## Provided records

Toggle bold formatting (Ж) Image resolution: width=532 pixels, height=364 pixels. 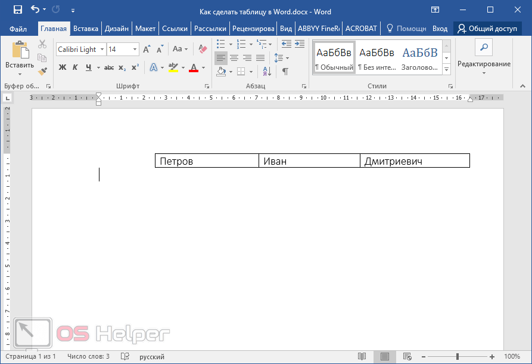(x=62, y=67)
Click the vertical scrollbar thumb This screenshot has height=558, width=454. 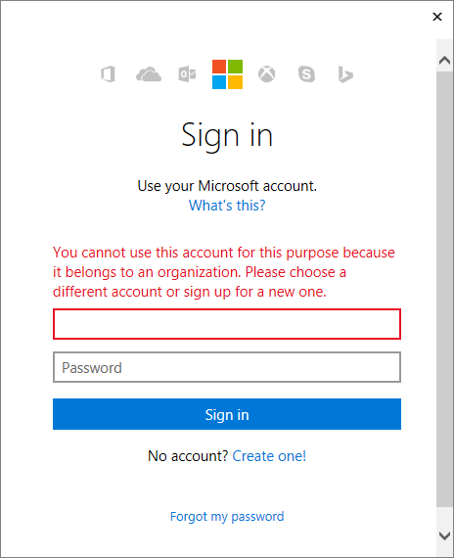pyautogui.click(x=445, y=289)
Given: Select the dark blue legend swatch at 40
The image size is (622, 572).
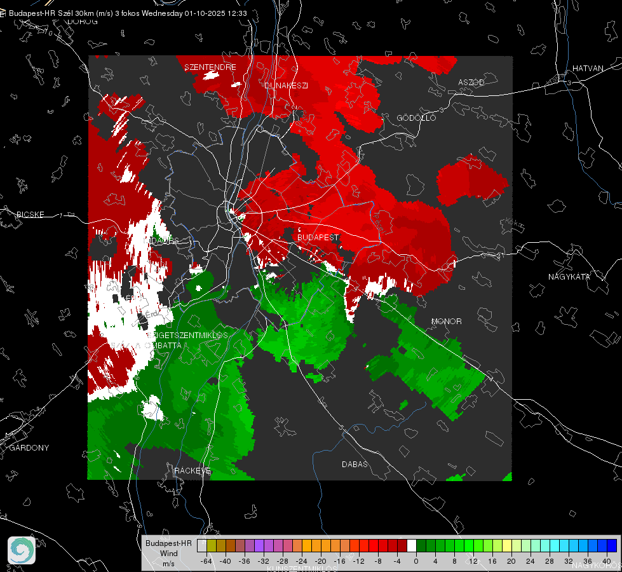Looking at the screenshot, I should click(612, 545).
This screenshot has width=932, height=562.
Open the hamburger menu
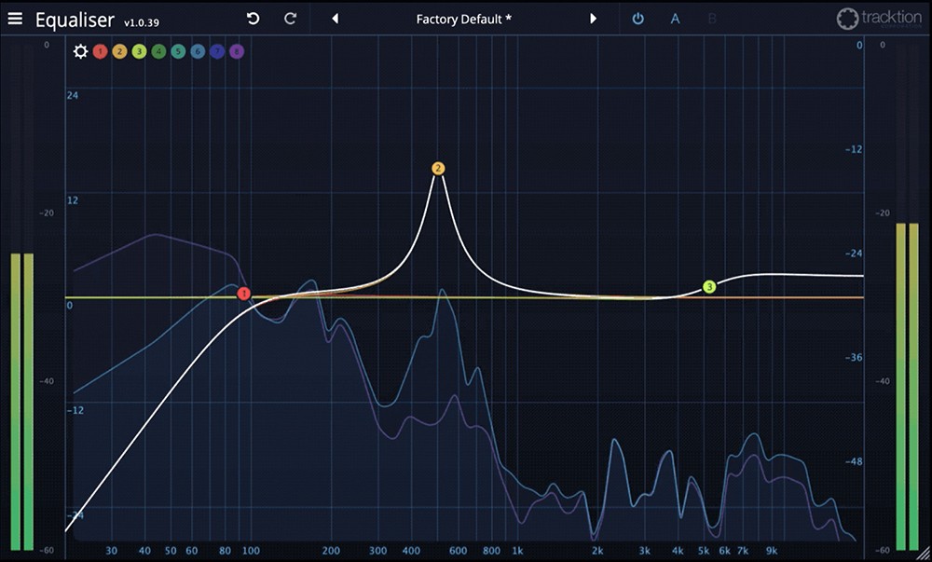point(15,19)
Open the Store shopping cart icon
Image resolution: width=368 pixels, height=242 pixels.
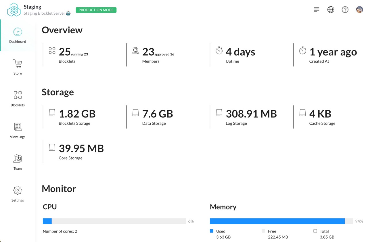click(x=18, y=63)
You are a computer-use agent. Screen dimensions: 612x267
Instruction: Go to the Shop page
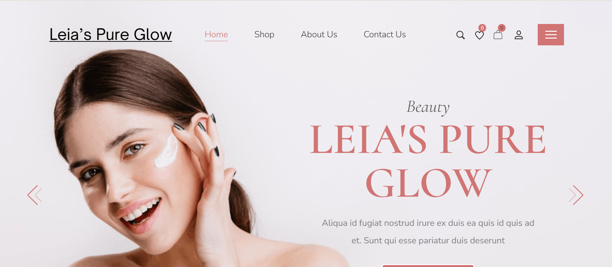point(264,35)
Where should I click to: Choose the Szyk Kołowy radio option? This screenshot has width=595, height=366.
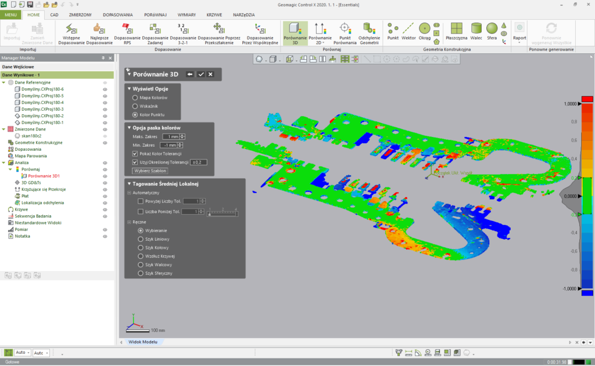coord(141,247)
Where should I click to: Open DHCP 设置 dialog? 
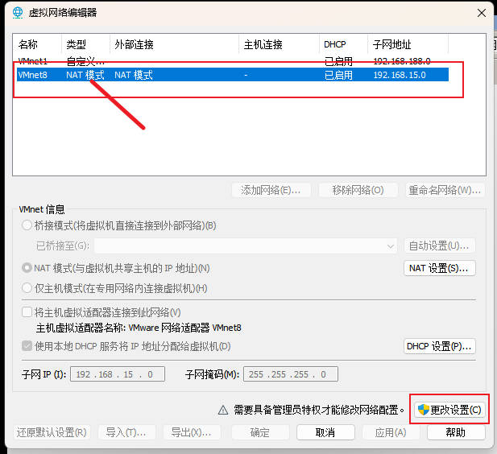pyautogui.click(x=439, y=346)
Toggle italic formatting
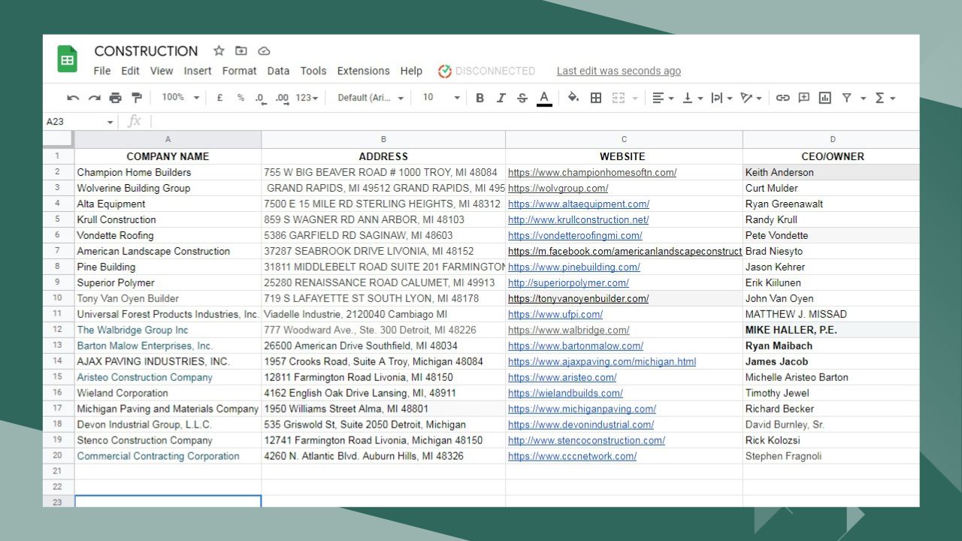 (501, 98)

==

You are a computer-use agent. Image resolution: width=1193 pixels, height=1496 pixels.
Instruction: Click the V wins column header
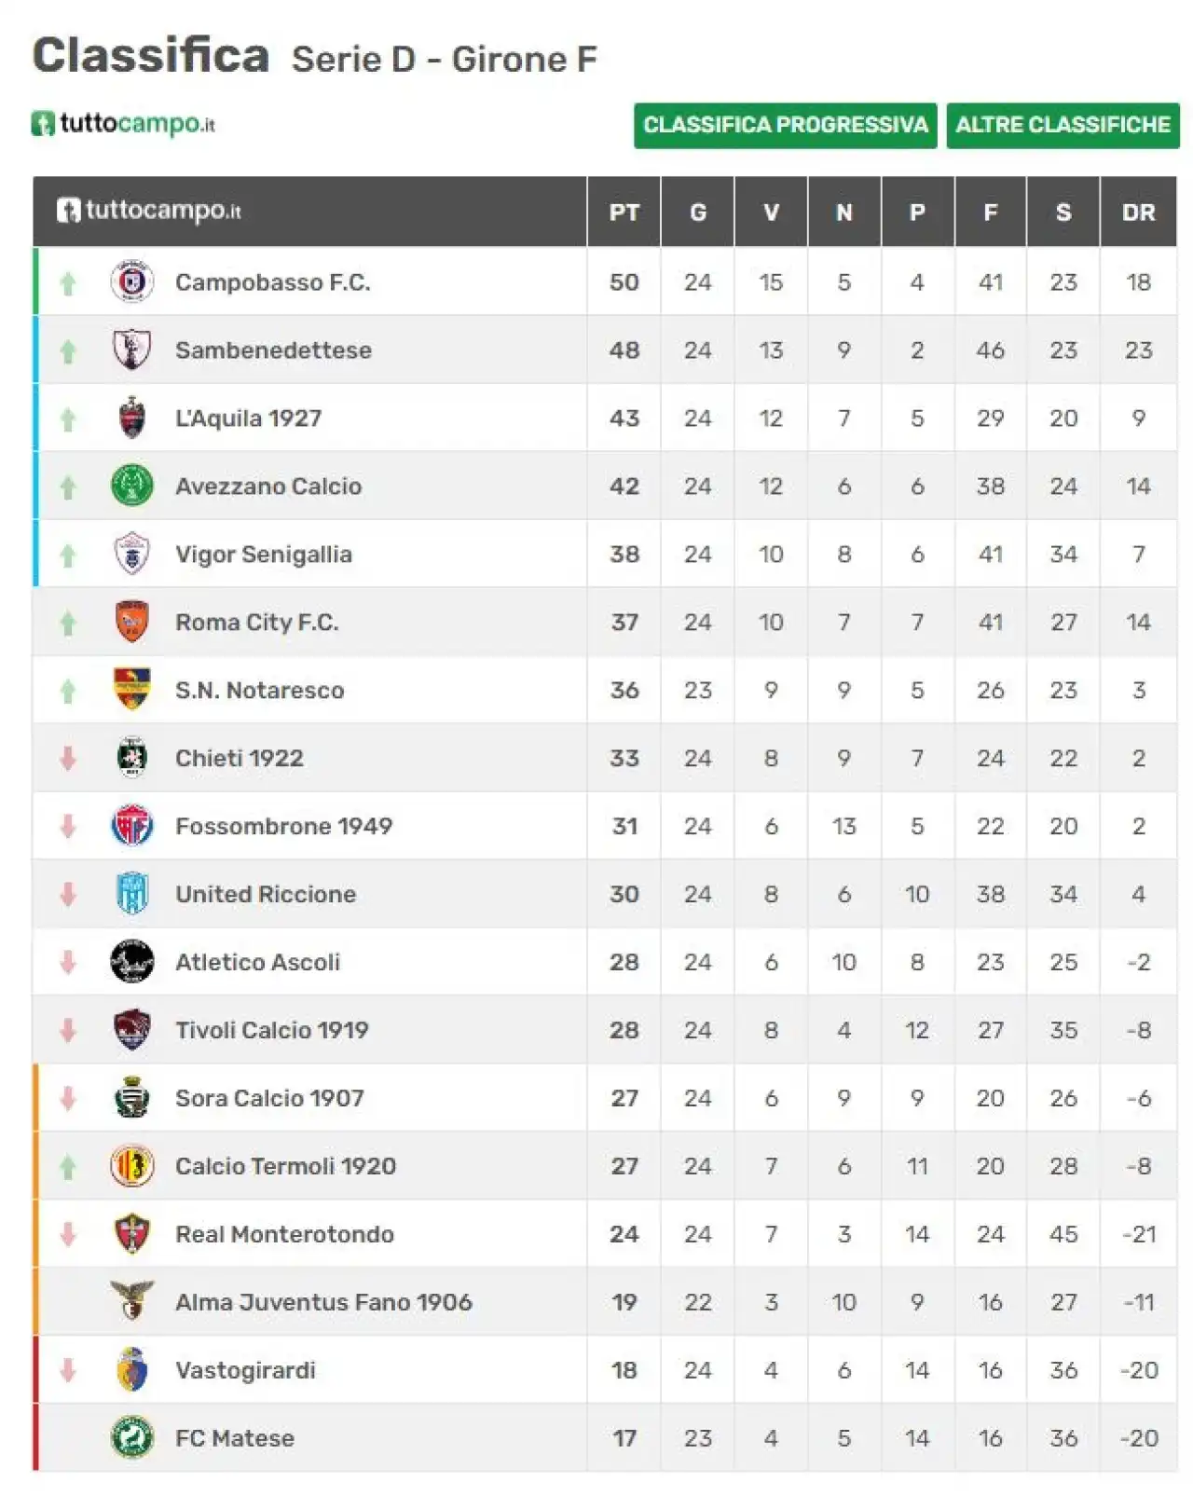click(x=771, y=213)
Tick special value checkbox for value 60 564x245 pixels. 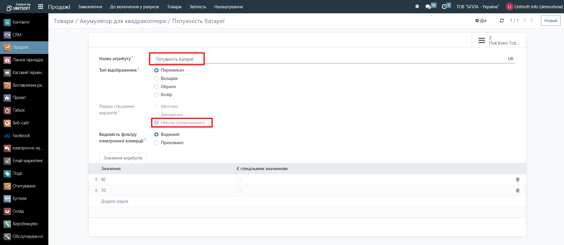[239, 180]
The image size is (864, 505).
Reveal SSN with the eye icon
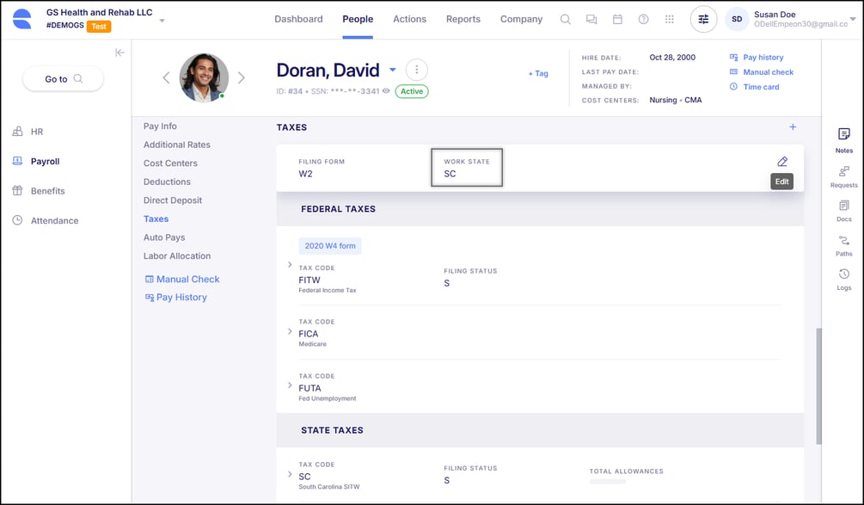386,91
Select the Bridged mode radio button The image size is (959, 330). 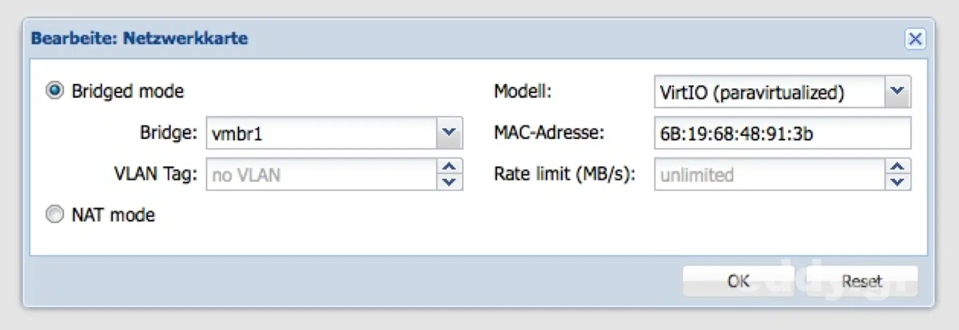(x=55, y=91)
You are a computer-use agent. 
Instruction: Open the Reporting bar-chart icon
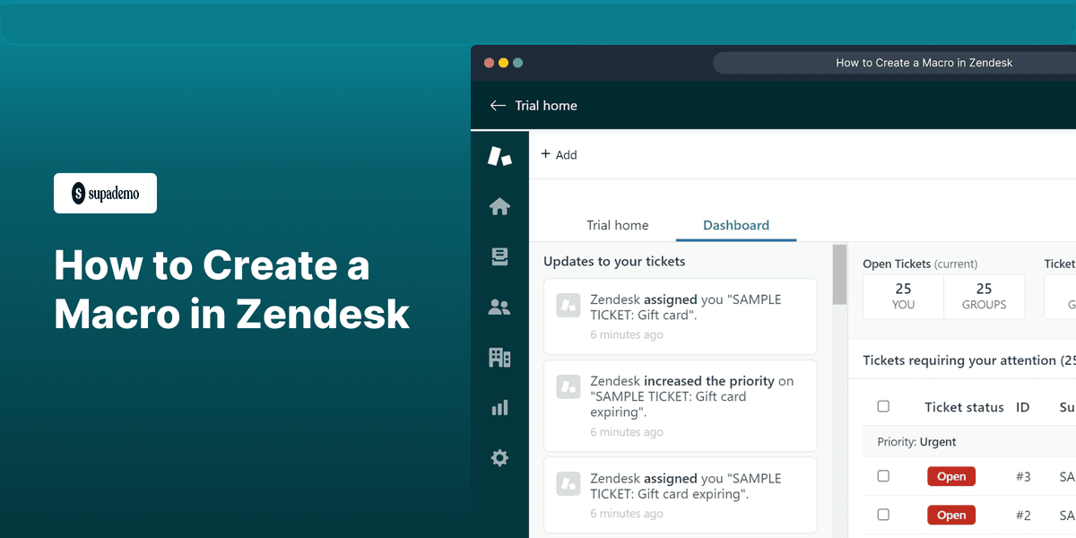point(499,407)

## Try it
Within the listing above, find every line containing the string "agent" and return it.

## Answer to this task
You are a computer-use agent. Screen dimensions: 612x267
You are a computer-use agent. Image resolution: width=1193 pixels, height=1496 pixels.
You are a computer-use agent. 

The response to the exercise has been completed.